-- Opening Marker --
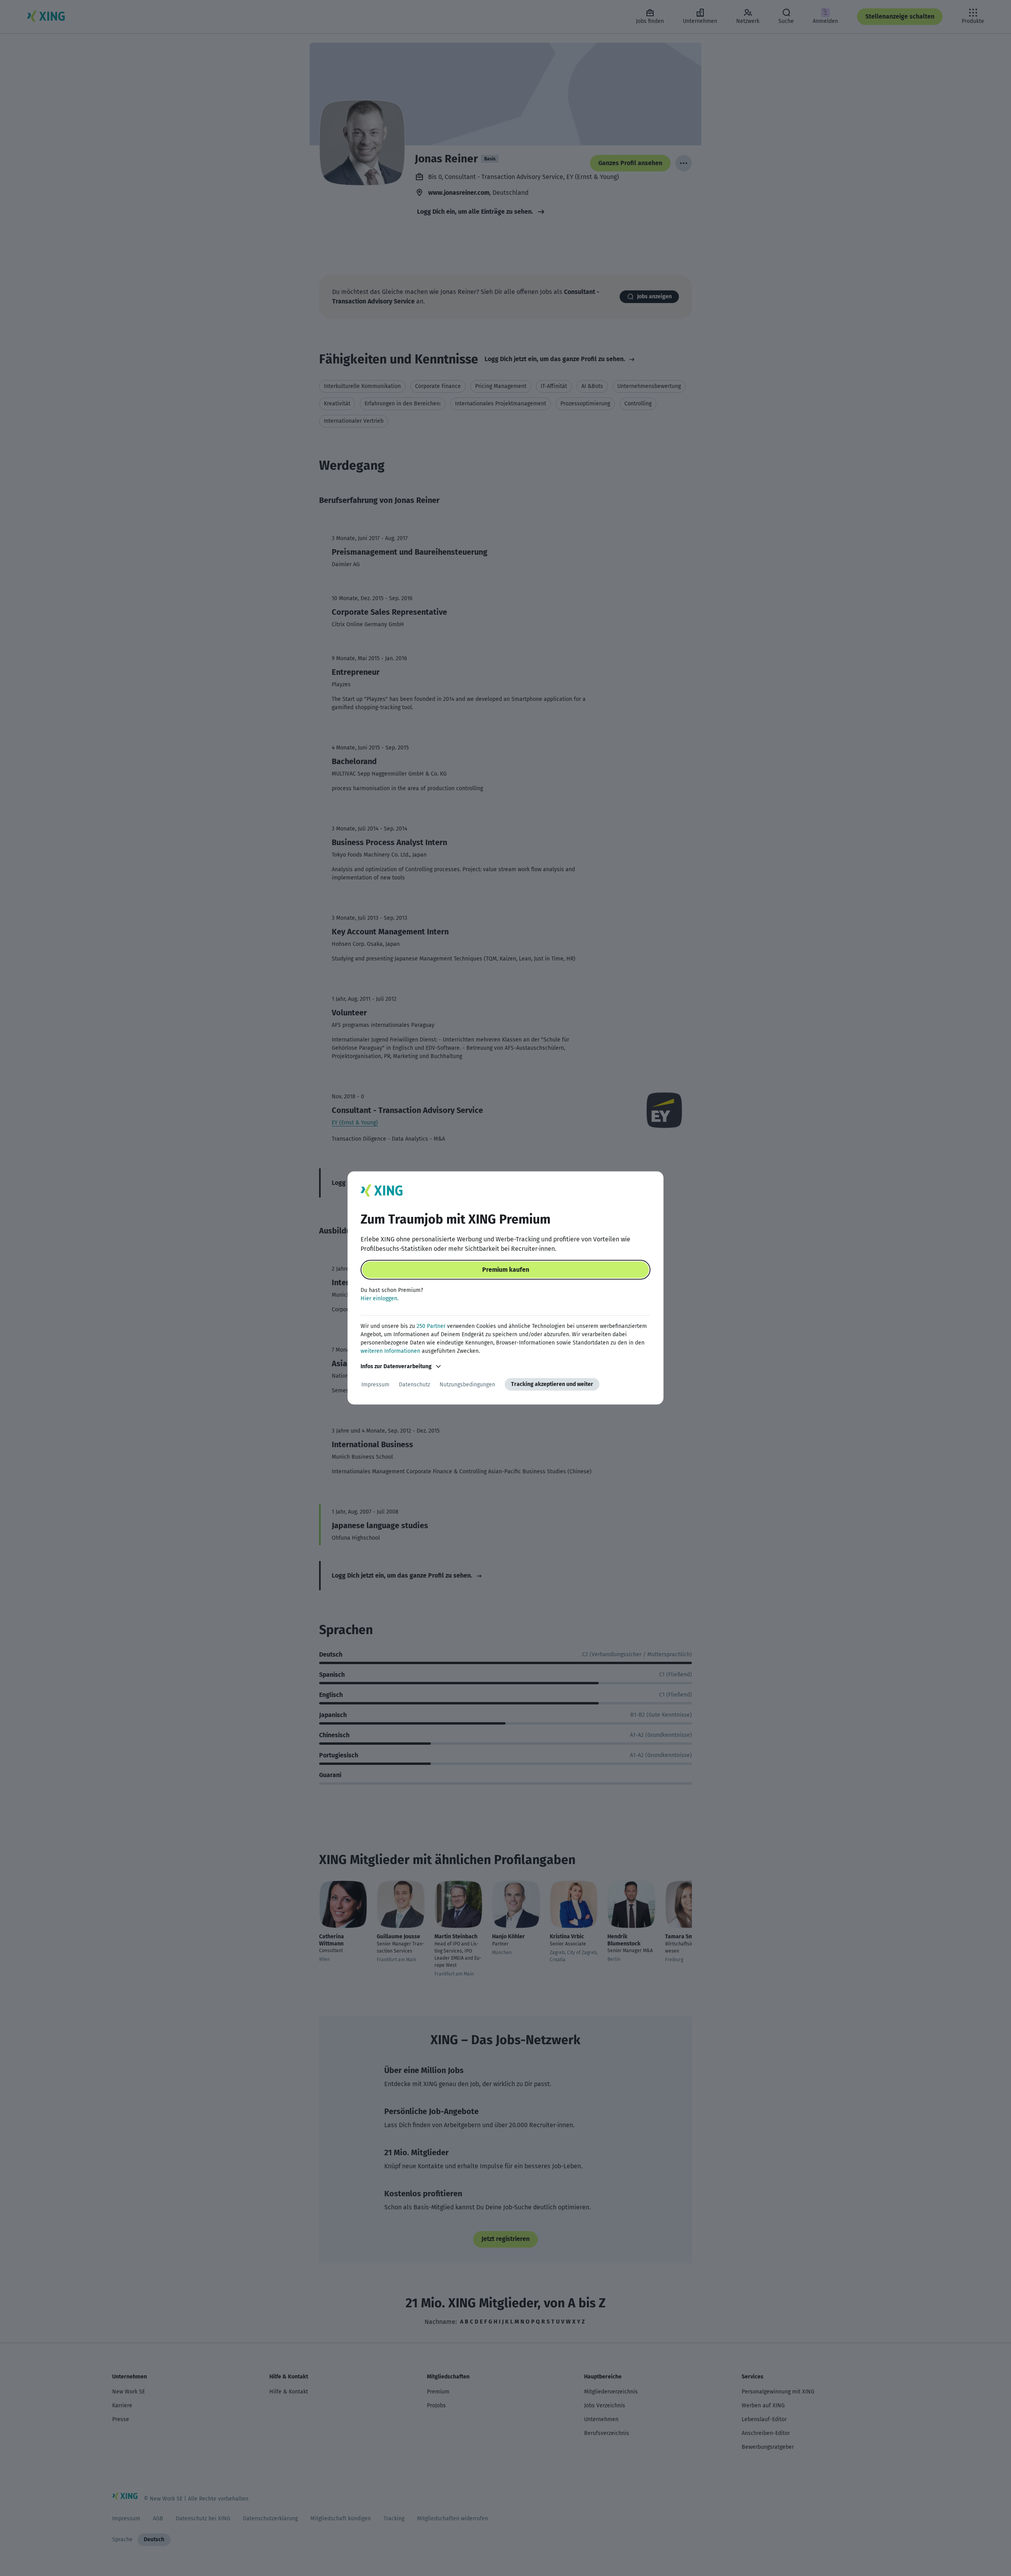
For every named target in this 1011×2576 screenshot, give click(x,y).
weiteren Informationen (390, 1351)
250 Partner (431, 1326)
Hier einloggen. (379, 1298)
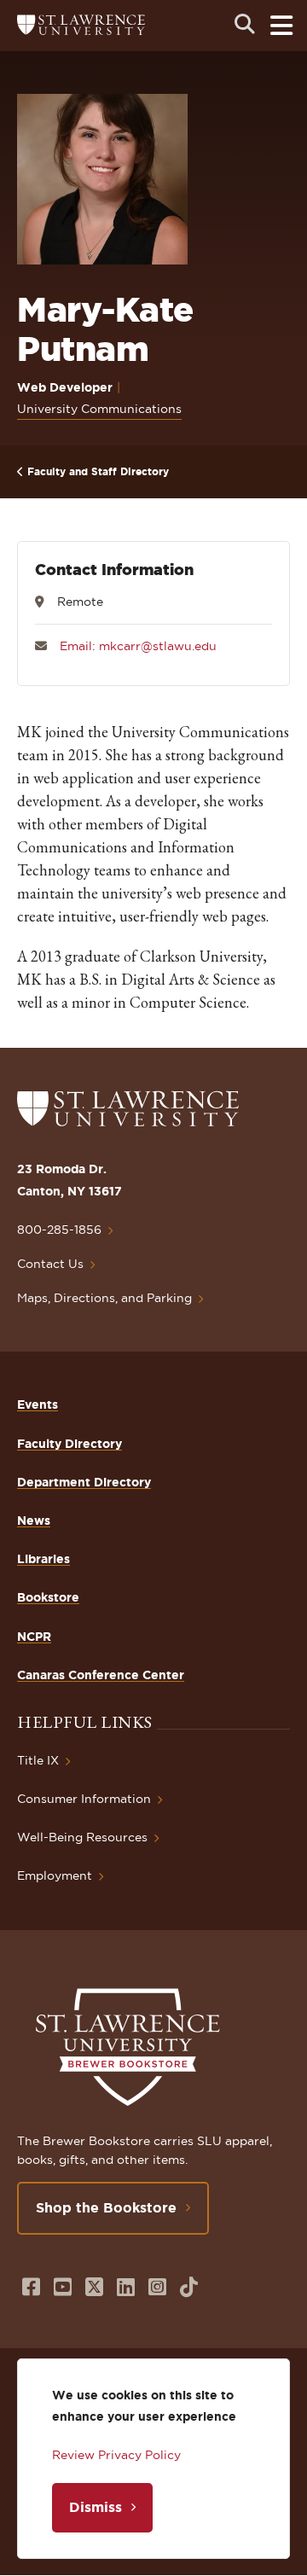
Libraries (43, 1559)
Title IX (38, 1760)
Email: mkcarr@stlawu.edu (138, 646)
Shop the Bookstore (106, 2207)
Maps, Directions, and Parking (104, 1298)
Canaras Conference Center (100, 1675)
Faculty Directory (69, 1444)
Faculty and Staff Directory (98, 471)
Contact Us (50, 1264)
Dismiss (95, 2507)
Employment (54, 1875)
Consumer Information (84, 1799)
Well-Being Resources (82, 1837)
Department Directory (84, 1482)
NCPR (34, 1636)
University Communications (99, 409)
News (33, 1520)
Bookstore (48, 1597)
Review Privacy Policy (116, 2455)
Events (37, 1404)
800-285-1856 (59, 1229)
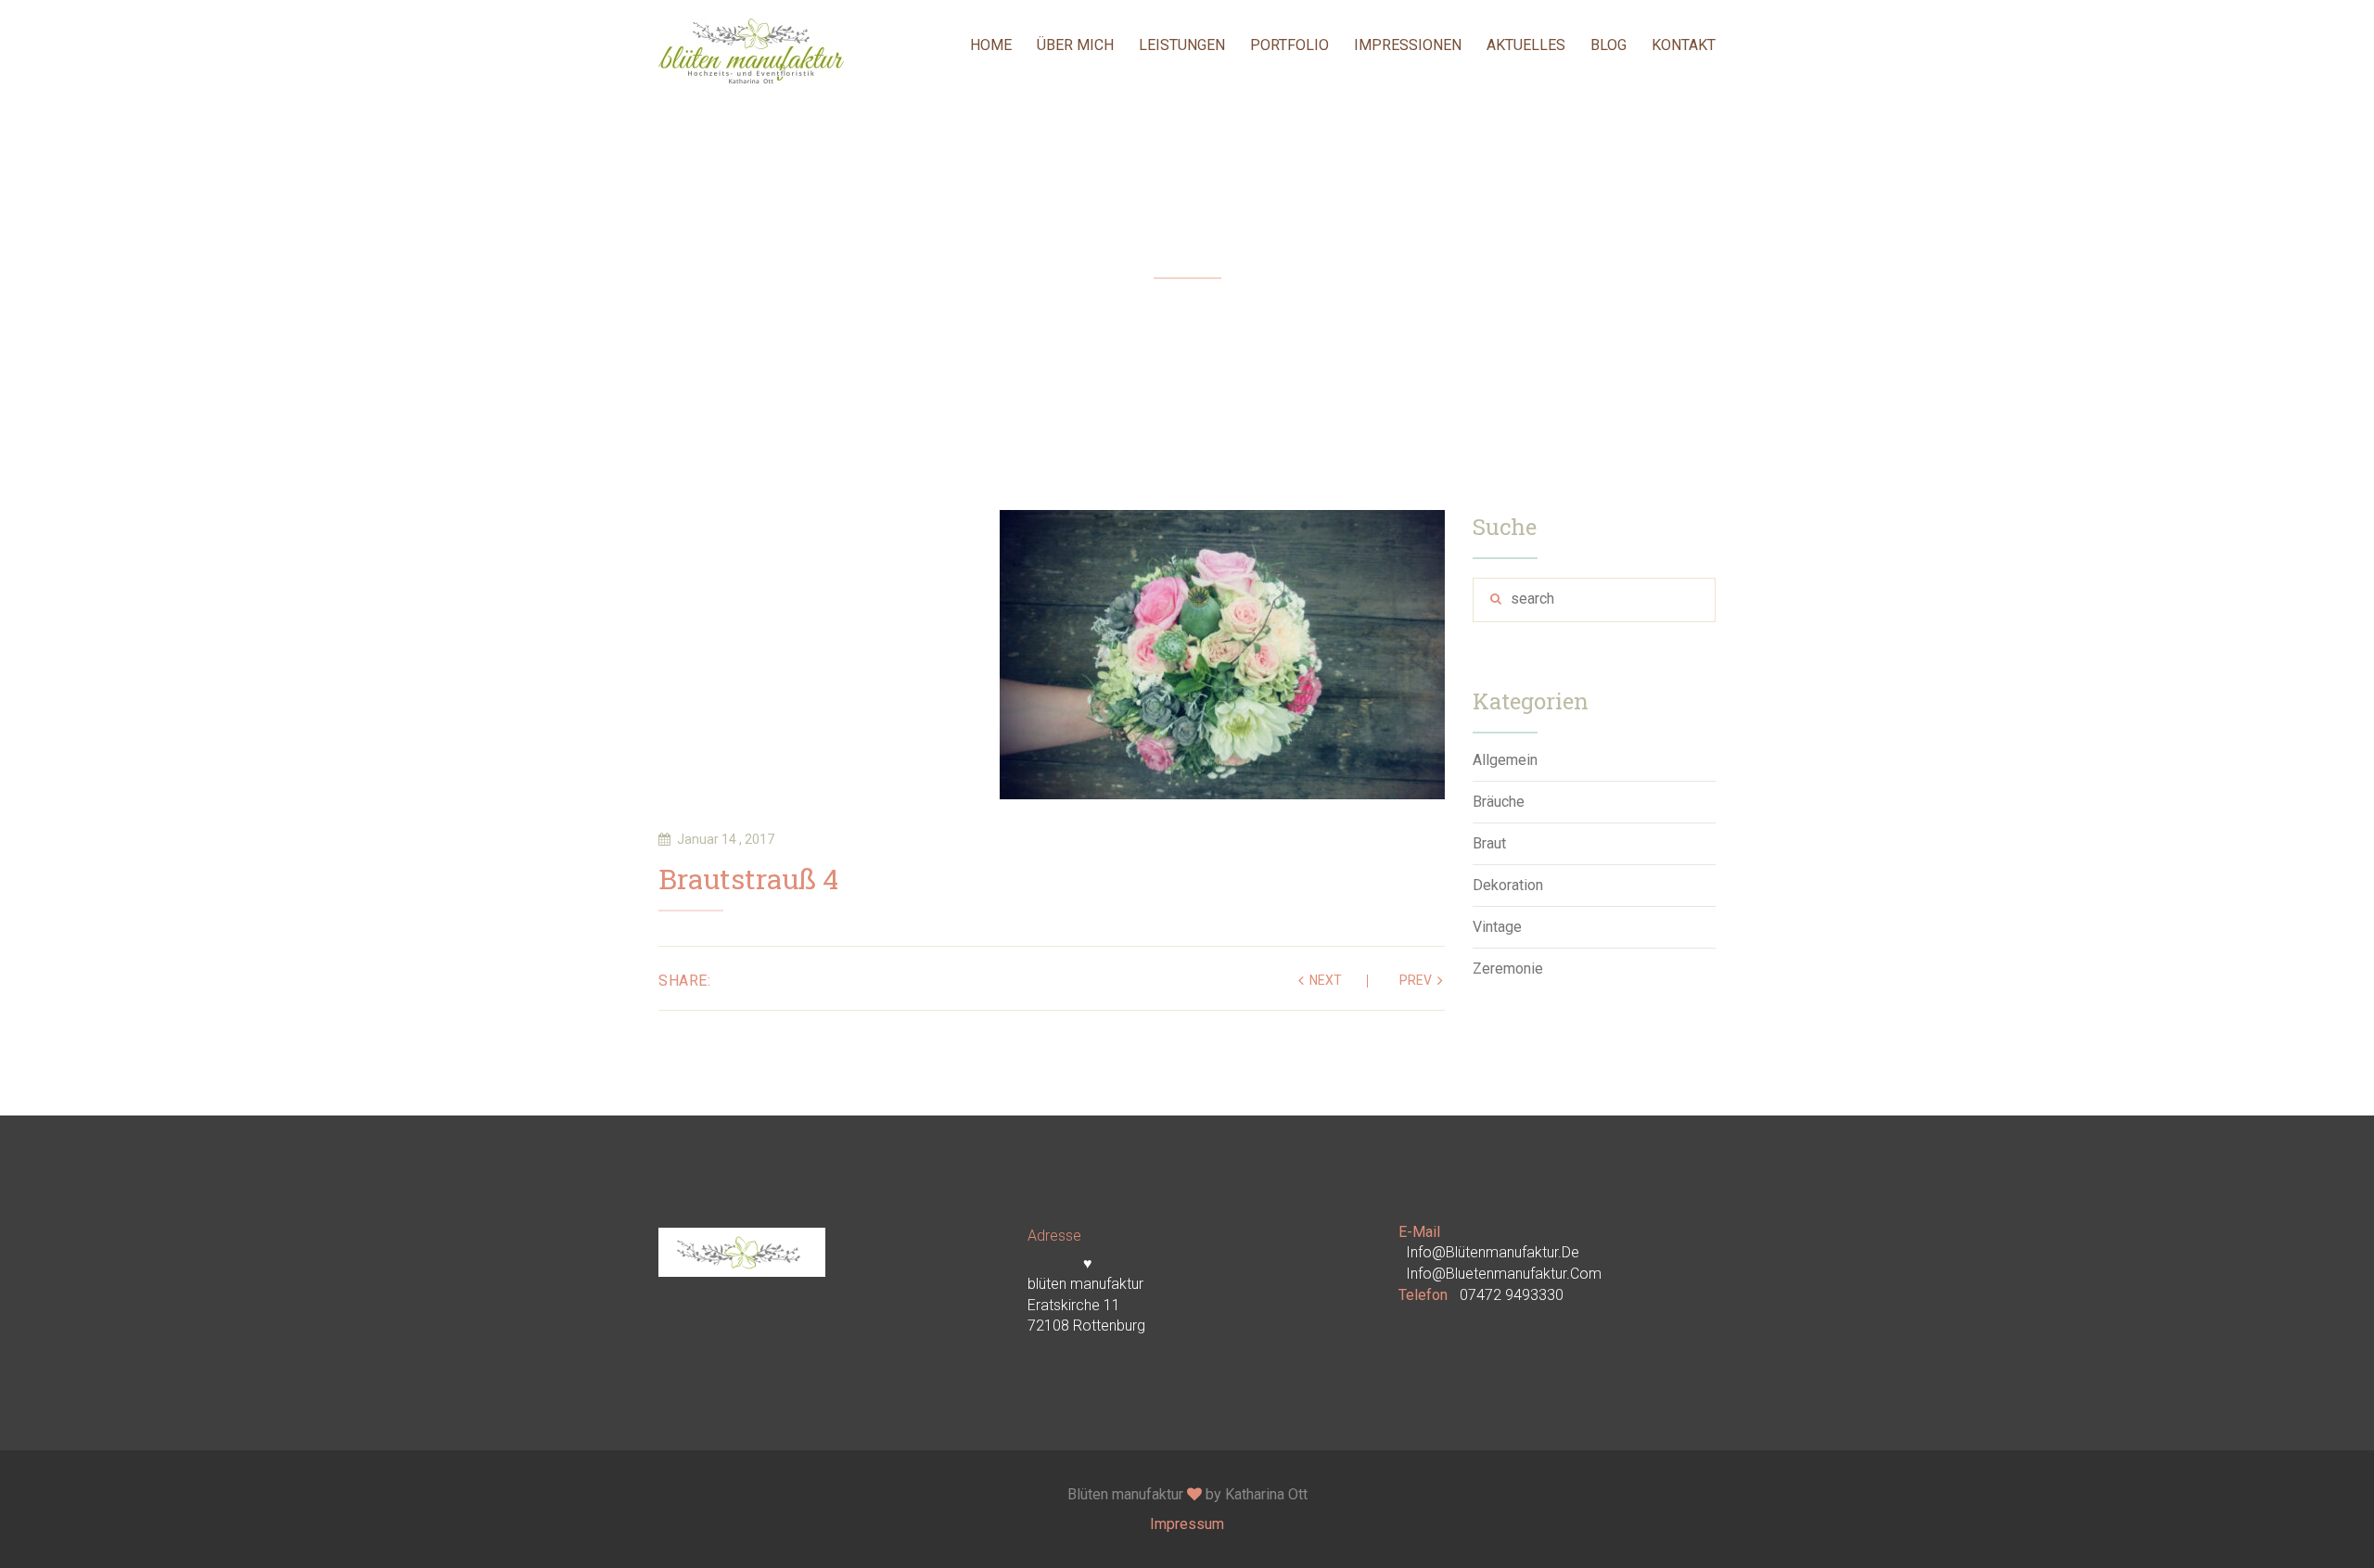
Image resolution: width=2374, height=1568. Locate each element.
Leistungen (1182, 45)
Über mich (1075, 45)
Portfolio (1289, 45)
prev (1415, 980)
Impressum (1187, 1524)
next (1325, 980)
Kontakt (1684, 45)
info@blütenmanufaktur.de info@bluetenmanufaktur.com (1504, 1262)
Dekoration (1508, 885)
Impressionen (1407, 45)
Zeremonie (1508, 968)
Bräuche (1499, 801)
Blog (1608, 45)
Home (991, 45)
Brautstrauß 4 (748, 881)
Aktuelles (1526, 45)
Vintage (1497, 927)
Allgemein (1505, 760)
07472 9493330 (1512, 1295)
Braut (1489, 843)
-- Closing Marker --
Return exactly the lines from the line bearing "prev (1415, 980)" to the end of the records, inclusive of both; include no other lines.

== WRITTEN ANSWER ==
prev (1415, 980)
Impressum (1187, 1524)
next (1325, 980)
Kontakt (1684, 45)
info@blütenmanufaktur.de info@bluetenmanufaktur.com (1504, 1262)
Dekoration (1508, 885)
Impressionen (1407, 45)
Zeremonie (1508, 968)
Bräuche (1499, 801)
Blog (1608, 45)
Home (991, 45)
Brautstrauß 4 (748, 881)
Aktuelles (1526, 45)
Vintage (1497, 927)
Allgemein (1505, 760)
07472 9493330 (1512, 1295)
Braut (1489, 843)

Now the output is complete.